Patrick Tuttofuoco, Isabelle, 2009, stainless steel, wood, fabric, resin, spray paint, 94 x 47 x 47".

“First Person Plural,” Patrick Tuttofuoco’s latest exhibition, conveys an unresolved sense of unease that seems prompted by the artist’s recent move to Berlin. While looking at his new works, viewers might also feel uneasy (and a sense of the uncanny): The show offers multiple visages and body parts, including fiberglass and plastic faces, ski masks plastered in acidic colors, and casts of hands that hang from stylized trees. The exhibition stands in stark contrast to Tuttofuoco’s previous works, such as Revolving Landscape, 2006, for which he traveled around the world with three collaborators in eighty days. Here, Tuttofuoco takes Cameron West’s 1999 book as a starting point for visualizing not just identity disorders but also the effects of groups and collectives on the individual.

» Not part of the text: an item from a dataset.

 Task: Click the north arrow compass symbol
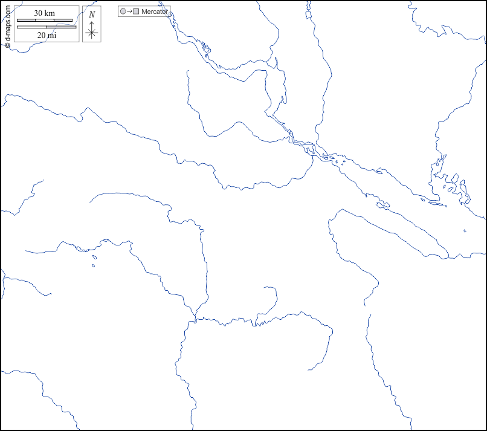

After years spent portraying cities and their networks, Tuttofuoco now presents himself as a totality of flashbacks. Is the disintegration of community related to the disintegration of the ego? Among the floating masks and objects in his show, Gino De Dominicis and Bruce Nauman come to mind, as well as Luigi Pirandello’s 1921 play Six Characters in Search of an Author and that writer’s interest in the work of psychologist Alfred Binet.

Translated from Italian by Marguerite Shore.